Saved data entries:

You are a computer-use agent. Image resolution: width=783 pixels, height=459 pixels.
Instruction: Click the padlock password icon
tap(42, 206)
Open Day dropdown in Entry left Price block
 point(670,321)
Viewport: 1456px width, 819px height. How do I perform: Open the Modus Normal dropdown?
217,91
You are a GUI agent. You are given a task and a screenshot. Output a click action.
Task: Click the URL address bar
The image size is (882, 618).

--

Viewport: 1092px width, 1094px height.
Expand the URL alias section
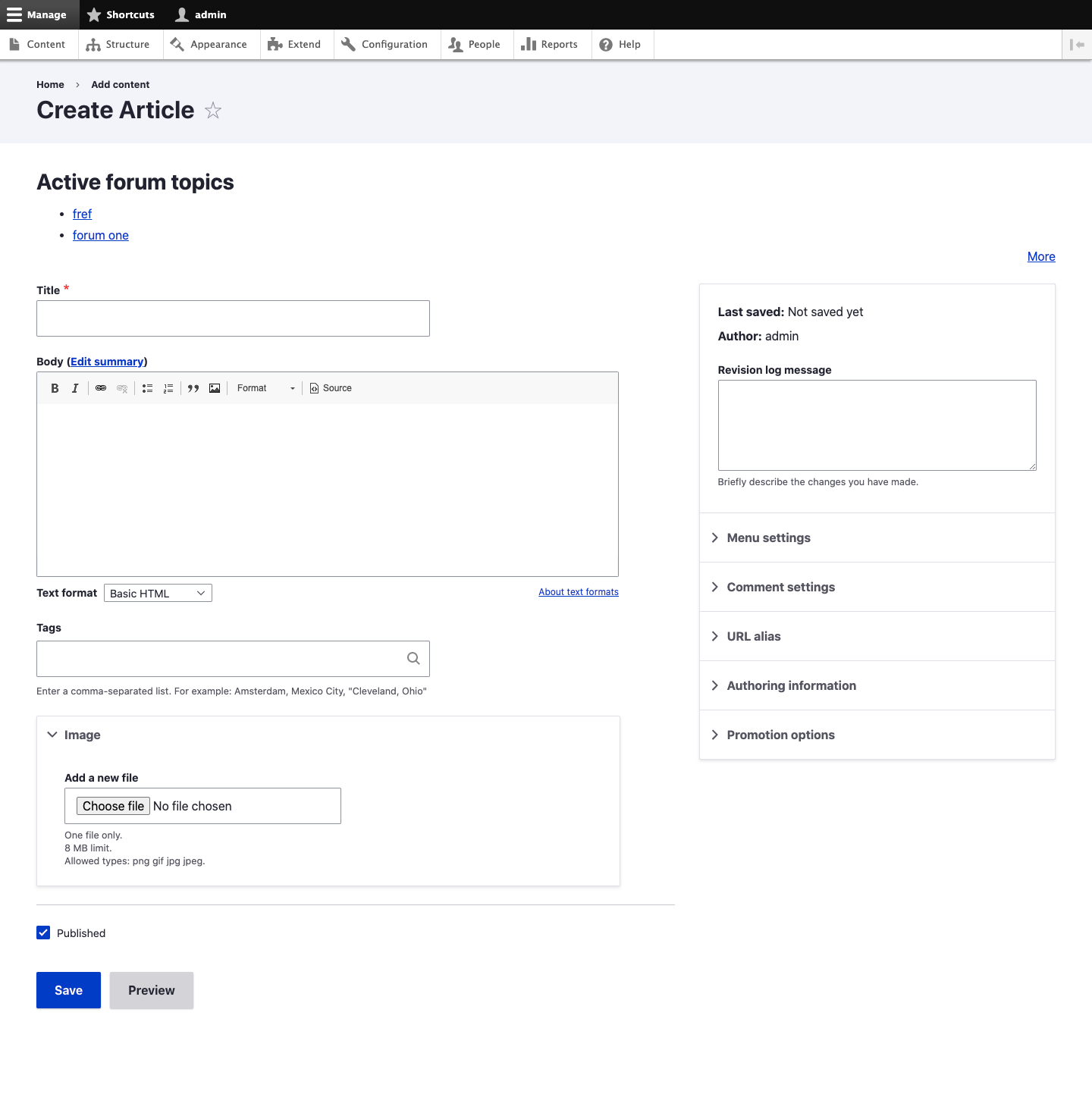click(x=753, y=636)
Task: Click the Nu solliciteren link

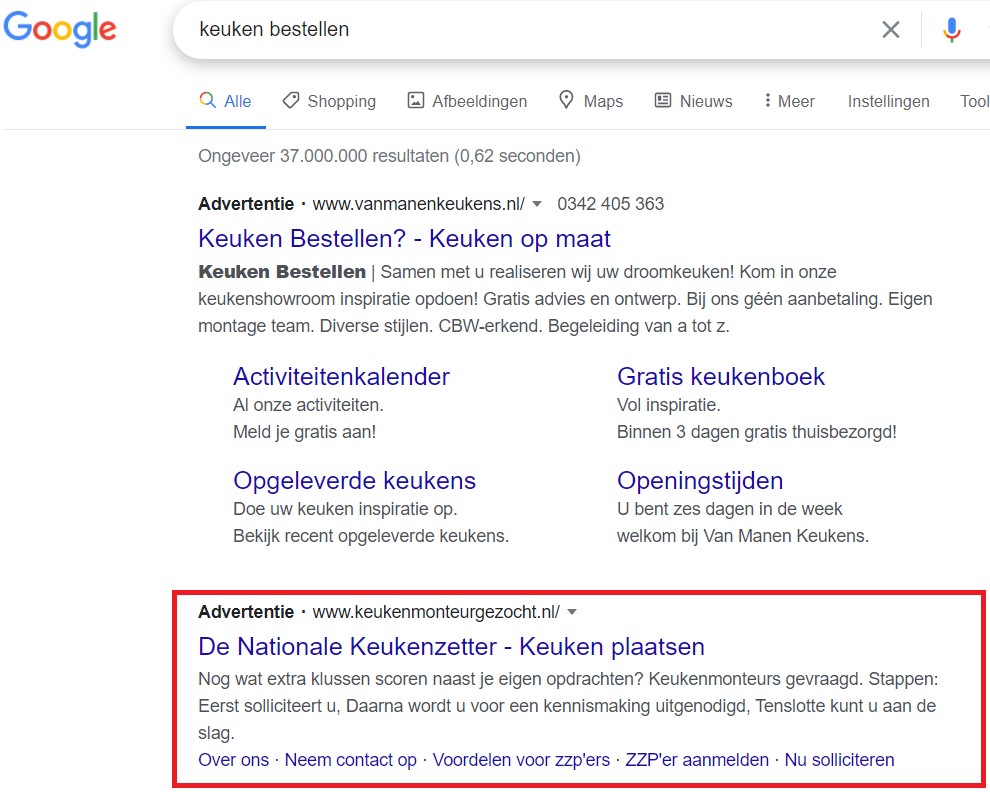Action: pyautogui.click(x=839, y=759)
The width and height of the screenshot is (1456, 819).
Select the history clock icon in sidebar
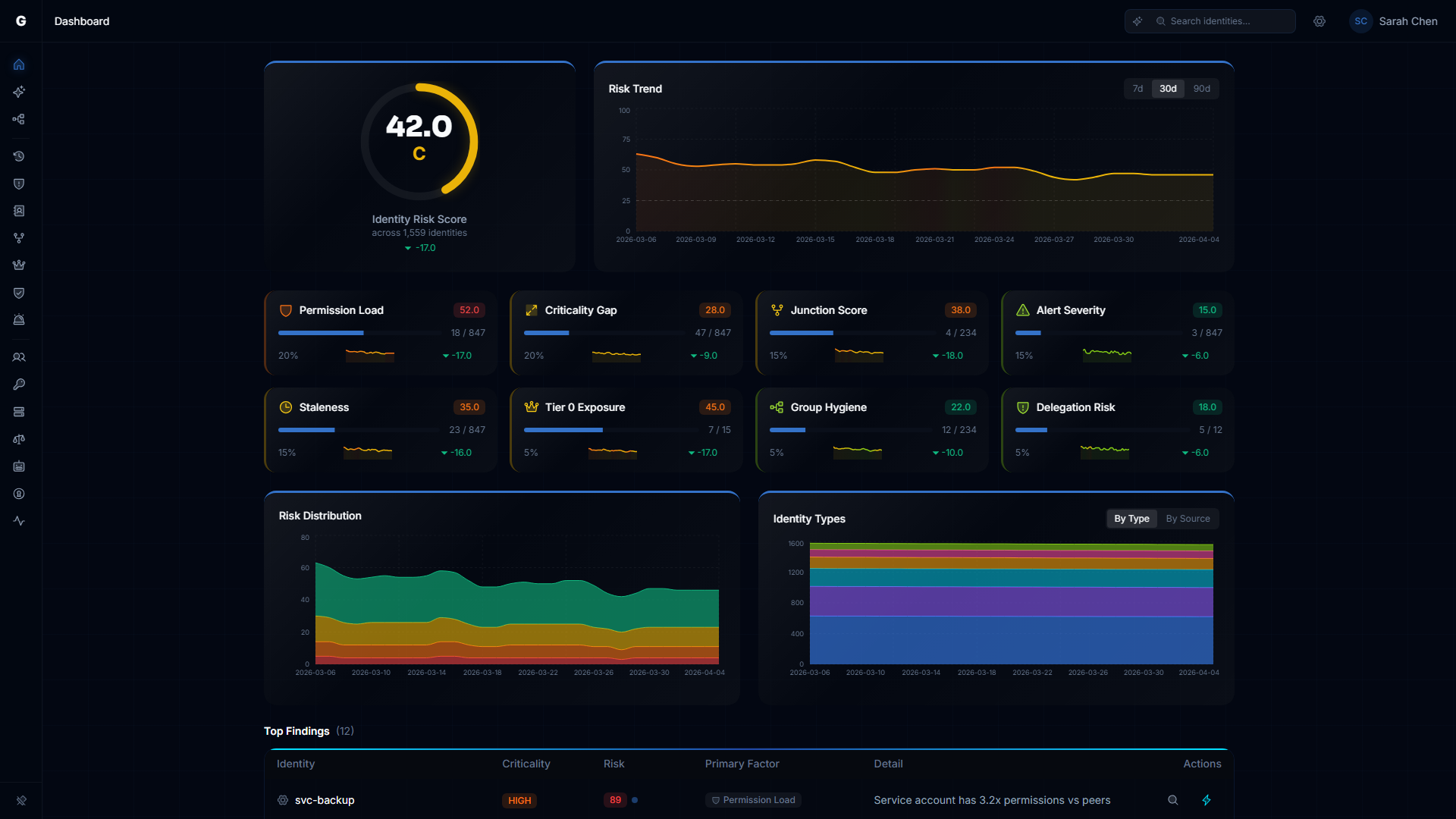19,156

---

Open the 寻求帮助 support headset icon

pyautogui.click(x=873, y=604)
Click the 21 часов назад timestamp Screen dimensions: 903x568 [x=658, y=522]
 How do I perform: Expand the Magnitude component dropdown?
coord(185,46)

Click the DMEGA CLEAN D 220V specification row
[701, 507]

▸ Problem description
Write the lines of the records from the line containing "You are a computer-use" through the line containing "The image size is (882, 618)." as a JSON list of strings, with one string for each line and blank lines omitted.

▸ Result for this task
[
  "You are a computer-use agent. Image resolution: width=783 pixels, height=459 pixels.",
  "Instruction: Click the padlock password icon",
  "tap(42, 206)",
  "Open Day dropdown in Entry left Price block",
  " point(670,321)",
  "Viewport: 1456px width, 819px height. How do I perform: Open the Modus Normal dropdown?",
  "217,91",
  "You are a GUI agent. You are given a task and a screenshot. Output a click action.",
  "Task: Click the URL address bar",
  "The image size is (882, 618)."
]